Tasks
#1 Reproduce verbatim the portion of the hospital bag checklist running from "I’ve always had" through "from your perspective.".
#2 According to the hospital bag checklist, by roughly how many weeks of pregnancy should the bag be fully packed?

BEGIN Source passage

If your due date is approaching, and you’re wondering whether it’s time to pack your hospital bag, or you’re not sure where to start, you’re in the right place, then welcome to the ultimate hospital bag checklist for you – and your new baby!
I never thought I would have four babies and each experience has been different. Like all new moms, I had to learn that babies don’t come when they’re expected, they come when they’re ready.
Elisha was born the day before her estimated birth date. Elyssa was born right on the day my obstetrician predicted. Eliana was born at 42 weeks (yes, that’s a four and a two – not a typo). With Elydia, I was induced a week earlier to avoid labor and delivery risks.
So I’m sharing my hospital bag checklist so you know what to pack in a hospital bag! My hospital bag checklist will help you prepare and pack all the essentials you’ll need for yourself and your new baby, birth partners well.
And this is not only for moms who plan to give birth at the hospital or birth center. Even with a home birth, it’s a good idea to have everything handy and also be ready to go, God forbid any complications arise.
When to pack your hospital bag
As you get closer you get to your due date, the anticipation of meeting your baby grows. But so can the anxiety of not feeling like you’re prepared. That’s why knowing what to pack in your hospital bag for labor, delivery, and after your little one arrives is essential.
Once your hospital bag is packed, you’ll feel more peace of mind and that will definitely impact the birth experience in a positive way.
So with that being said, it’s never too early to prepare for baby’s arrival. I would say it would be wonderful to aim to have your hospital bag fully packed by the time you’re about 36 weeks pregnant.
What to pack in your hospital bag: Your complete checklist
Hospitals and birth centers are going to have different policies about what you can or cannot bring with you when you’re ready for labor and delivery.
I gave birth to Elisha and Elyssa at a naval hospital and I had an assigned obstetrician, so my birth plan had to fit the rules they had in place. The delivery nurses still tried to be accommodating.
With Eliana’s birth, I was assisted by a midwife and the hospital allowed us both to create our experience the way we preferred, so that was very flexible. With Elydia, I came in for a scheduled induction and because there were risks, I still worked with a midwife but the birth plan was a bit more strict.
In addition, some hospitals and birth centers will vary as to how much space they have in the hospital room. This will impact how many items you will bring in your quest to make the space more comfortable and personal.
What to bring in your Labor and Delivery Bag
Here’s a list of hospital bag must-haves for labor and delivery. These are some items you may want or need with you while in the labor and delivery room.
Hospital bag checklist for mom
If it’s possible to fill out most of the hospital registration forms ahead of time, please do that and bring the hospital paperwork with you. You can also print out your medical records and medical history. You will need to show your ID and provide proof of any medical/insurance. Makes sure you have your insurance card and driver’s license handy for this type of occasion.
Glasses and contact lenses (if you need them).
For many of you, glasses, contact lenses, cases, and solutions may seem obvious. Because I had just recently started wearing readers, I almost forgot to pack them!
If there is any medication you take, make sure to have extra in your hospital bag so you don’t run the risk of forgetting.
Birth plan (if you have one).
I’ve always had birth plans and I’m a big fan of them. A birth plan tells the medical team what you want your birth experience to be like. If you have one, bring a few printed copies so all healthcare providers and practitioners know exactly what your desires are and what is not appropriate from your perspective.

END Source passage
BEGIN Dataset excerpts

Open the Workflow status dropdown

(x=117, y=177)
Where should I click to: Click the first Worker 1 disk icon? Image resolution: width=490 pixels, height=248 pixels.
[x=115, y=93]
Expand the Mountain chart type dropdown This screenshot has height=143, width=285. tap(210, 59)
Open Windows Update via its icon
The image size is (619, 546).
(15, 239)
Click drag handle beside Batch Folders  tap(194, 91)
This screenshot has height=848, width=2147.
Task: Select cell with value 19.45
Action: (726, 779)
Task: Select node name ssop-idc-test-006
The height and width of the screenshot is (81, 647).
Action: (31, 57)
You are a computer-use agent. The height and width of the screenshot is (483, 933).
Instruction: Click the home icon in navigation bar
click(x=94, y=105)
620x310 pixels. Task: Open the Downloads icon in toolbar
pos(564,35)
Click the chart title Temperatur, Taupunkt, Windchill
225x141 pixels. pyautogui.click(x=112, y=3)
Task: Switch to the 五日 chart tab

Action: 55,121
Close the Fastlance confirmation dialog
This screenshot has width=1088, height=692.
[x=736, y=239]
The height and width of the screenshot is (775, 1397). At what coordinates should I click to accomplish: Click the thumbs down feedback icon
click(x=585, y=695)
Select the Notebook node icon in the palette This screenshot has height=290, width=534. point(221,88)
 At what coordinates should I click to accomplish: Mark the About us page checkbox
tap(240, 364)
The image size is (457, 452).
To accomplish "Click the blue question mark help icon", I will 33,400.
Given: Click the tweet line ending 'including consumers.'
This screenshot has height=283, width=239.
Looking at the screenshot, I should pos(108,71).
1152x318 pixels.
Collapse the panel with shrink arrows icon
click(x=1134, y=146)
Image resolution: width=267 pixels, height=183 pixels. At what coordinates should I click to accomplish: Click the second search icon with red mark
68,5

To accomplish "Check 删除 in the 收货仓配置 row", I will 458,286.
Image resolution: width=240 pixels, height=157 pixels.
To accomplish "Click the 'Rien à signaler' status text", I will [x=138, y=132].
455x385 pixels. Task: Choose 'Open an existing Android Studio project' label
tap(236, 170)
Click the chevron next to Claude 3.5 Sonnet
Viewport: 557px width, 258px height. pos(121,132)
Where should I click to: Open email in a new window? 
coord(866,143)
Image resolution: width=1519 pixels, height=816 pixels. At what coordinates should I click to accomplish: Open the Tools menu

END Dataset excerpts

Responses in order
#1
I’ve always had birth plans and I’m a big fan of them. A birth plan tells the medical team what you want your birth experience to be like. If you have one, bring a few printed copies so all healthcare providers and practitioners know exactly what your desires are and what is not appropriate from your perspective.

#2 By about 36 weeks of pregnancy.